I really want to get back into blogging on a more regular basis because it’s fun for me, but lately life has just been so dang busy that I feel like I’ve just been treading water. Between Matt being on his hardest rotation (12ish hour shifts in the ICU), Reese’s surgery, being in the hospital for chemo, then appointments to get ready for our upcoming stay at MUSC, and making sure I spend some quality time with Cole and Reese together when we are out of the hospital– it’s just been a really tough month.
Matt’s been getting on my last nerve because he’s been working so hard that when he comes home, he doesn’t have as much energy or patience as he usually does. Which makes me frustrated, and thus bickering ensues. I feel overworked. He feels overworked. But seriously, he needs to take the dang trash out. Just suck it up and do it. Normally he has chores that he does around the house, but every now and then when a hard rotation comes along, he has a tendency to get slack around here. Which doesn’t work for me. I run a tight ship around here, and I fully expect him to comply because HAPPY WIFE = HAPPY LIFE. He knows it. Sometimes he just needs to be reminded. Kind of like another child. Men just don’t think the way women do; it’s just a fact. Sometimes they need to be babied, and they need a to-do list. Meaning they need to be told exactly what to do. Because, as much as we wish they could, they can’t read our minds. Sigh.
We’re all good now, though. We’ve had a little time to catch up with each other, and we even got to go to church as a family this Sunday– the first time that’s happened since before Reese was diagnosed. And I even got an apology and a “thank you, dear, you know I appreciate you” monologue, so that was fun.
And of course at the height of everything, life just keeps moving faster and faster. We’re building a house, so we’ve been nailing down all the details associated with that. We’re expecting a baby. A baby girl. A rainbow baby. I am 21 weeks this week, which is surreal because we lost baby James at 20 weeks around this time last year. So that’s kind of been nerve-wracking as well. We just had our anatomy scan last week, and everything looks perfect with our little girl.
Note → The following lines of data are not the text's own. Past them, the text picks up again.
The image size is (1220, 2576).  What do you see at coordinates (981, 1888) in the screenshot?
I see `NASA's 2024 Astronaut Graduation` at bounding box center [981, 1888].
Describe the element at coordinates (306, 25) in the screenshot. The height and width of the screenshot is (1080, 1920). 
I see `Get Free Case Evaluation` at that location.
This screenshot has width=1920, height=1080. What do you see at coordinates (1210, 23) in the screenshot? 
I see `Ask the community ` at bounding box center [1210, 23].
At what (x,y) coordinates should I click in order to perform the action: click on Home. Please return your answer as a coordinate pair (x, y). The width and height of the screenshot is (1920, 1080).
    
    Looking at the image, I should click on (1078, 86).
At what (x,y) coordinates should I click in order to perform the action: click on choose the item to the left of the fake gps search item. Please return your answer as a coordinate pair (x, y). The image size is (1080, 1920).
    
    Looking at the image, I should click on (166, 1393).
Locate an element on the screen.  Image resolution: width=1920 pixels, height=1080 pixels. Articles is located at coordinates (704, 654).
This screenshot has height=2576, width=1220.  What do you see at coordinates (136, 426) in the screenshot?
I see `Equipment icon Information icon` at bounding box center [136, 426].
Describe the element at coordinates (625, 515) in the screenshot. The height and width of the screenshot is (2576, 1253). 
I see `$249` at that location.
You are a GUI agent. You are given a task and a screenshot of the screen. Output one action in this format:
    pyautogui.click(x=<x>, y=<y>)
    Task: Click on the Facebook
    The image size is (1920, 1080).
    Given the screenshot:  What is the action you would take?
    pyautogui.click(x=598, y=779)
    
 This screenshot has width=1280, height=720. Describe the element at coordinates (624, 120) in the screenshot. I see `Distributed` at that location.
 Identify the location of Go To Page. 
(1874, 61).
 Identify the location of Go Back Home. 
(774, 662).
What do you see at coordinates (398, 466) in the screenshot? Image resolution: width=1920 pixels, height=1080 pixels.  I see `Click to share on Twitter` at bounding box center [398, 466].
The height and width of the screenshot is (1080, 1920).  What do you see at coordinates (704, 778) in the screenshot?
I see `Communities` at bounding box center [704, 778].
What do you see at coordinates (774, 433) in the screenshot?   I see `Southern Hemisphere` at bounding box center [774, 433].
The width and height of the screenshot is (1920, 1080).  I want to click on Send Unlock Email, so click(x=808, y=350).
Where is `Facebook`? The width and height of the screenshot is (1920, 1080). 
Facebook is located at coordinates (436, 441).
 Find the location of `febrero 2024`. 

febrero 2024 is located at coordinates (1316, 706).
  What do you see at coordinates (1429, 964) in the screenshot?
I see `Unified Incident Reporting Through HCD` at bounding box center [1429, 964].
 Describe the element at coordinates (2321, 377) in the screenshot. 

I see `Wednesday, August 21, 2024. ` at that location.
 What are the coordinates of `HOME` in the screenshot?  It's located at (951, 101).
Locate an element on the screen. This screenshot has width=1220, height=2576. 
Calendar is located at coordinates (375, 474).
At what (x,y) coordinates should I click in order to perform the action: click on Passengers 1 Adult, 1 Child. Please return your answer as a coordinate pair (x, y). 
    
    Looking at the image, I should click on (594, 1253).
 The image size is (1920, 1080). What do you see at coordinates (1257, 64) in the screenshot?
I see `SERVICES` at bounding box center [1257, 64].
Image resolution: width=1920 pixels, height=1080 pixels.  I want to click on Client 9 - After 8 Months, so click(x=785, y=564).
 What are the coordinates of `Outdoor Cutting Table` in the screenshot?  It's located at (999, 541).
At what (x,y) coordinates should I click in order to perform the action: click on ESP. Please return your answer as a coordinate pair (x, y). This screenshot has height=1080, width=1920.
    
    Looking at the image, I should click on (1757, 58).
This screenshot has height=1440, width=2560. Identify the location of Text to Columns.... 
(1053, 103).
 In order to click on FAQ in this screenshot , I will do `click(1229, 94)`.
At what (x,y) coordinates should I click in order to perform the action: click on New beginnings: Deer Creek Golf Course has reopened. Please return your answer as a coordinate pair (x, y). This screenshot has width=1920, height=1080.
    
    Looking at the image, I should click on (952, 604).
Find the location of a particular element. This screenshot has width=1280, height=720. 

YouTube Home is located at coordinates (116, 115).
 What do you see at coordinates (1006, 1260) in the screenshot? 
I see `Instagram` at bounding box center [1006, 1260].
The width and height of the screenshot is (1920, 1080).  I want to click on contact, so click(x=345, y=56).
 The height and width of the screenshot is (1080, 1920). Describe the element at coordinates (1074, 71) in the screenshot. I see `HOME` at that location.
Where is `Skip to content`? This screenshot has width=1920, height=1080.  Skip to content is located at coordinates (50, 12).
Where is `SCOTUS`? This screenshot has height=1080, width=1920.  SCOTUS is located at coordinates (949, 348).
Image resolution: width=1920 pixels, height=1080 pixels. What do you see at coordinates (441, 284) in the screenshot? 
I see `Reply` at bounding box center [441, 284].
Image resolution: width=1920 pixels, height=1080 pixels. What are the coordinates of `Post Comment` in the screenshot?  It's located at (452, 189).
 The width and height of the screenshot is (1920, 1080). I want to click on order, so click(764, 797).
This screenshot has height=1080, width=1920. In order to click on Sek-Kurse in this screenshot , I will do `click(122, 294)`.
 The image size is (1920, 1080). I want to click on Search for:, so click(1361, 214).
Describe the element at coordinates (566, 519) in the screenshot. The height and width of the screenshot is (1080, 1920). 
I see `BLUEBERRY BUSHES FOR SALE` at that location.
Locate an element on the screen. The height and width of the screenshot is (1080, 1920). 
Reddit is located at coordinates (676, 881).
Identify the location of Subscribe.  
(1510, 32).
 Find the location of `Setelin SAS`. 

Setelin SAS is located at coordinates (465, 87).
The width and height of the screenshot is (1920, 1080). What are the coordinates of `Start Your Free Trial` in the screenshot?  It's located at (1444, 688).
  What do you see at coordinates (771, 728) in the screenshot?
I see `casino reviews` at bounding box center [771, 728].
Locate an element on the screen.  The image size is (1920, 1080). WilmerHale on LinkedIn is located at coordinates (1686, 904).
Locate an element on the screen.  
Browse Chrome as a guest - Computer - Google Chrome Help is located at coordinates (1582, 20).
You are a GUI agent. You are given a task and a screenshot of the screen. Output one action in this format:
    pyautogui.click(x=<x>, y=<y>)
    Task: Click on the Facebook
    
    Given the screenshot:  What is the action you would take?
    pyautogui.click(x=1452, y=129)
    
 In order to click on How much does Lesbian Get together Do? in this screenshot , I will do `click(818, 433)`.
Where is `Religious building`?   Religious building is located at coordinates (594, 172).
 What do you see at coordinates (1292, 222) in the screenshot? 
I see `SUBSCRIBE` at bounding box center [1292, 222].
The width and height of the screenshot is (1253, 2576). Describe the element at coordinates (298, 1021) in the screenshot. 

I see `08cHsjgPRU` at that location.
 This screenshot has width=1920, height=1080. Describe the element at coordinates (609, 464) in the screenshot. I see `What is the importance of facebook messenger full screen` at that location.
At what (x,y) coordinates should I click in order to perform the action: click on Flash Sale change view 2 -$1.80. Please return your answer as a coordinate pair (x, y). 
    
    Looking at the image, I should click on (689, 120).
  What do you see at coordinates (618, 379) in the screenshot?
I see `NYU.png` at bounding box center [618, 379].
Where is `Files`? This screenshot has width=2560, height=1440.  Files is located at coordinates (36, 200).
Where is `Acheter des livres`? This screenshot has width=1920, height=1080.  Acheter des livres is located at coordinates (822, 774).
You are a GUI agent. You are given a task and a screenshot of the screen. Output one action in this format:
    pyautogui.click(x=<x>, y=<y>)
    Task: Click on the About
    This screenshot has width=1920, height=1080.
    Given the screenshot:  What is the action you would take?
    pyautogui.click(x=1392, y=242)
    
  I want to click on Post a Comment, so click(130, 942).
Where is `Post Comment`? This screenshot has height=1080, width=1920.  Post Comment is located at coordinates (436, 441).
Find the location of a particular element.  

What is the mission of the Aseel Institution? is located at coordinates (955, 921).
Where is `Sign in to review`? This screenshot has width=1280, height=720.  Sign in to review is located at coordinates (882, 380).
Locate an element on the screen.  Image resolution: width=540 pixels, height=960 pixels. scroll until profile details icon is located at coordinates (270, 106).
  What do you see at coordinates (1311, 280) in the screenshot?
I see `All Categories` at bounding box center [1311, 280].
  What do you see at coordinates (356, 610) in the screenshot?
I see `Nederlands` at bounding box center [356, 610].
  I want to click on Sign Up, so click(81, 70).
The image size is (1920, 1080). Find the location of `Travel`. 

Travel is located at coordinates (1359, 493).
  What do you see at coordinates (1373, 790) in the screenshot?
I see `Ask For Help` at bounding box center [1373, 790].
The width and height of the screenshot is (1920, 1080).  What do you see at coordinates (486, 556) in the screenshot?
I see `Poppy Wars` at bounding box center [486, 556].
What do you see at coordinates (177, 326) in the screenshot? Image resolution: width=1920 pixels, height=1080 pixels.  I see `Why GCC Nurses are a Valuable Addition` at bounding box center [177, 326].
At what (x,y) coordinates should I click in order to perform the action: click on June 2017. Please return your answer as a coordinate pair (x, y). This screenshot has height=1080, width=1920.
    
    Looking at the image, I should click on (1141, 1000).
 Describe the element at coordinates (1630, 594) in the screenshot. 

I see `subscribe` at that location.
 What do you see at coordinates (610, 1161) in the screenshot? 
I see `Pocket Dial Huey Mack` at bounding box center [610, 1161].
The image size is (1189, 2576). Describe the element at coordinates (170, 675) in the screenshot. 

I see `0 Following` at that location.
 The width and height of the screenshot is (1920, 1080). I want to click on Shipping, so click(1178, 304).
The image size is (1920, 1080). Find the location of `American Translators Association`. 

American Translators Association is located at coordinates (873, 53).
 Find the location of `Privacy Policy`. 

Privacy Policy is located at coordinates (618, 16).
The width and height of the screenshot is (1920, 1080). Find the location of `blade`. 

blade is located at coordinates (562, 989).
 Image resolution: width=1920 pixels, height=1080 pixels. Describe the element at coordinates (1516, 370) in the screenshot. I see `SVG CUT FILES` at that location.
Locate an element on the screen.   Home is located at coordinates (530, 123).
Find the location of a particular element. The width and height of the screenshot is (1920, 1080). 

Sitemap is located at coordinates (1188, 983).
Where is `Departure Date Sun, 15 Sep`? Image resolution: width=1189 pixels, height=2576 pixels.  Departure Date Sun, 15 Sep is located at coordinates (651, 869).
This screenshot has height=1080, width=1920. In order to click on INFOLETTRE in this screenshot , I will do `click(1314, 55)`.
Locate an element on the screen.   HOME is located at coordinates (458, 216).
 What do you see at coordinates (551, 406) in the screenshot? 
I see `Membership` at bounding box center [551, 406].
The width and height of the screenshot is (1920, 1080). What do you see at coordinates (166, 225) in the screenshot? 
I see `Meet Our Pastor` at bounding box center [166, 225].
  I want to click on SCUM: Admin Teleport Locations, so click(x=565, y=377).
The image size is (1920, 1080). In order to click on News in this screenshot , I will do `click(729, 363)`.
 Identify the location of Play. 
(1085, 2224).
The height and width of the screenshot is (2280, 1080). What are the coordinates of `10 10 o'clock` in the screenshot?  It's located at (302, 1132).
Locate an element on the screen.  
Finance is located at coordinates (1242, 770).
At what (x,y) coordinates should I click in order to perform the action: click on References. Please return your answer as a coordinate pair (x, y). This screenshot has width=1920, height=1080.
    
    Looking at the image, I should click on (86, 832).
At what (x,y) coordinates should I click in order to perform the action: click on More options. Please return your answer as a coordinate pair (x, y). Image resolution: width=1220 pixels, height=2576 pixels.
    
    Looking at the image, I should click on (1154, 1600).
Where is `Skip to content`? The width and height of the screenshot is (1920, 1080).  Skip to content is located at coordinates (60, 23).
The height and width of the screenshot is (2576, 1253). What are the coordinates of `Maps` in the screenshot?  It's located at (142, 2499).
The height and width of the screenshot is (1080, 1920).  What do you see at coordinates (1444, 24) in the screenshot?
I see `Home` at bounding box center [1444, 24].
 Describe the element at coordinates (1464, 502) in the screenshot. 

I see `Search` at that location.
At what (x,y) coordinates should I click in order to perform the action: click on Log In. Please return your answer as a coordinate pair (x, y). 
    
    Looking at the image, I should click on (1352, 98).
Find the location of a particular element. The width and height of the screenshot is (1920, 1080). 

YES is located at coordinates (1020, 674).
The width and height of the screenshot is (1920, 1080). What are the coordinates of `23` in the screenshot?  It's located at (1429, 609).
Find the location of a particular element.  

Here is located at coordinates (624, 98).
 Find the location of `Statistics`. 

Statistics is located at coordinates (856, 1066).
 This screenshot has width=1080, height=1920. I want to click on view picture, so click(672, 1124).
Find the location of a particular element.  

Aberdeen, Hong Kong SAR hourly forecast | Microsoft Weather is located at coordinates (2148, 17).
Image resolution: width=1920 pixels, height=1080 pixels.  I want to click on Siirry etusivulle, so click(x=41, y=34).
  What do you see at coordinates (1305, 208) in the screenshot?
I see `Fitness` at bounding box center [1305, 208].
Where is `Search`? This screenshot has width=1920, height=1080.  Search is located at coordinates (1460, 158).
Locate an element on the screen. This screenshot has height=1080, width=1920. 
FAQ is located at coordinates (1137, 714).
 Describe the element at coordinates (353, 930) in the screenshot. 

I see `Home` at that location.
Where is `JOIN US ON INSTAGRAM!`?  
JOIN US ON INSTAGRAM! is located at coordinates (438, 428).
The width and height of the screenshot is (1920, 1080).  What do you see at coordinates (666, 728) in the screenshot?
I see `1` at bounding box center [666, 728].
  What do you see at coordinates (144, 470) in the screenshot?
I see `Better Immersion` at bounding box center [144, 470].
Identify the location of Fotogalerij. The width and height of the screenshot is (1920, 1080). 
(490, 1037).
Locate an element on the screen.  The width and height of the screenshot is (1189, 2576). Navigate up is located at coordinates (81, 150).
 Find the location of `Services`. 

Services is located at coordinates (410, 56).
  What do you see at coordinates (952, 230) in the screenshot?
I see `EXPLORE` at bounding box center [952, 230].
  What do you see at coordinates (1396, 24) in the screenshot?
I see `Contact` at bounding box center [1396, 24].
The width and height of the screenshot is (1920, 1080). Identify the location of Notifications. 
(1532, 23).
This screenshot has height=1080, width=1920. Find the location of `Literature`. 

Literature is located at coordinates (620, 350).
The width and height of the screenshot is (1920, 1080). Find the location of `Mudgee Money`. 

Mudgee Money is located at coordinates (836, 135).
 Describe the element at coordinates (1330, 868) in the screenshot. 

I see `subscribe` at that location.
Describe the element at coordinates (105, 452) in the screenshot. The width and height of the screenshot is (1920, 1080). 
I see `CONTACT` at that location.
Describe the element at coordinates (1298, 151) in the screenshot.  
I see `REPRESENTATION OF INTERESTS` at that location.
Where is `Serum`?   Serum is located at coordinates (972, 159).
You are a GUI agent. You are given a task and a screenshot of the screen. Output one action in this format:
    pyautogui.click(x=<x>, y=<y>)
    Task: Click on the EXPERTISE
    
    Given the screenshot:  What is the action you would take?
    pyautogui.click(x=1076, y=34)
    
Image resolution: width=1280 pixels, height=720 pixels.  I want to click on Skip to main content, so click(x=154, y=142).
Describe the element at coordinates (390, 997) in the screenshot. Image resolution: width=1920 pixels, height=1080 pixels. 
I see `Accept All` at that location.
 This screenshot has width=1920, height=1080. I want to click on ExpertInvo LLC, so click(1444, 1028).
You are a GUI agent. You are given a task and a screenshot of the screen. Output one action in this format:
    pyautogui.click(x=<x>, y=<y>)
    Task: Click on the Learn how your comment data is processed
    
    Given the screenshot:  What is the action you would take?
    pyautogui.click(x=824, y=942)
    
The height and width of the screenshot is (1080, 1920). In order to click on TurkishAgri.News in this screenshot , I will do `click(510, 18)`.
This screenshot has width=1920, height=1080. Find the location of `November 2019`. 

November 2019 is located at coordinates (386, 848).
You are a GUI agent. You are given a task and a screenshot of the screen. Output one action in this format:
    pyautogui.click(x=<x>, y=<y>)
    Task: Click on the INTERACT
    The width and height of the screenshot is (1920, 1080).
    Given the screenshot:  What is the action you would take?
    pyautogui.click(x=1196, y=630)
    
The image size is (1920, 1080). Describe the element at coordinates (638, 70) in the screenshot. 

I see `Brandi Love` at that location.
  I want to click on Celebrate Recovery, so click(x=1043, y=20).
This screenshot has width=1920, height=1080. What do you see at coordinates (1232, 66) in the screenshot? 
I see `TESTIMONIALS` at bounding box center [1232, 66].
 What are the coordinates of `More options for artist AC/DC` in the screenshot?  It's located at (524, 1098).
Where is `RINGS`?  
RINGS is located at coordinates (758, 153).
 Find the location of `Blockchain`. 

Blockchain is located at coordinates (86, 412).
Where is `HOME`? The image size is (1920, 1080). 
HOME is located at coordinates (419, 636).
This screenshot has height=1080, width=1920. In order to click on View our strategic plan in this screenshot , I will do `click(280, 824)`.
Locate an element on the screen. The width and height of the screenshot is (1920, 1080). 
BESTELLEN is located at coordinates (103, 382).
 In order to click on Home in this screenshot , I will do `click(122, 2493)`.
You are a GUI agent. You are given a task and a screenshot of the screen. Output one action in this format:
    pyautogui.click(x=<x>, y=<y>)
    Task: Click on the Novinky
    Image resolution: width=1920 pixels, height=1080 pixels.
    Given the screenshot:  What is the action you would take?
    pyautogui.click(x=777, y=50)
But that doesn’t mean I’m going to breathe any easier anytime soon. I won’t be able to take that full deep breath and let it out until I am holding that living, crying, wiggling pink baby girl with ten fingers and ten toes and those Mazzola ears in my arms.
Here’s a little bump date for y’all because I think these are fun:
We’re also getting ready for what will probably be the most difficult part of Reese’s treatment– the intensive chemo and stem cell transplants that will take place at MUSC. I am going to be there with Reese the entire time, but life has to go on. Matt still has to work, someone will have to be taking care of Cole, and everyone will have to continue living their lives. That’s just the way it is, and I don’t know if I’m ready for it. I have a wonderful support system in place, and I have wonderful friends in Charleston that I can’t wait to see, don’t get me wrong. But being away from my husband, my oldest son, and my home and living inside of a hospital for weeks on end is something that scares me. How will I handle this? To be determined. How often will I get to see my other son? How sick will Reese get before he gets better? Will this treatment work? How will he tolerate it? We’ve been lucky so far, but I’ve never experienced this part. Will I have access to Krispy Kreme, or do I need to plan ahead and start hoarding mini donuts now? Am I going to have enough food? What if I forget something? You see, I’m just a hot mess about all of this.
On a more fun note, blogging has really taken off for me lately. I’ve been meeting people around town that recognize my boys and me from Instagram, or from this blog, and it’s been so much fun. There’s not a thing I like more than hearing that my words benefited someone in some way, no matter how small. That’s why I write. I write this blog for people to read it– whether it provides entertainment, comfort, emotional support, affirmation, or whatever– I just want people to enjoy it. And I’ve got some fun posts coming for those of you that are interested in what blogging actually entails.
I know this was a totally random post, but I needed to put something out there, and this is all I’ve got! Please keep up the prayers for our sweet Reese– he’s been doing so well, and I just hope it continues this way. We’ve got big plans for him.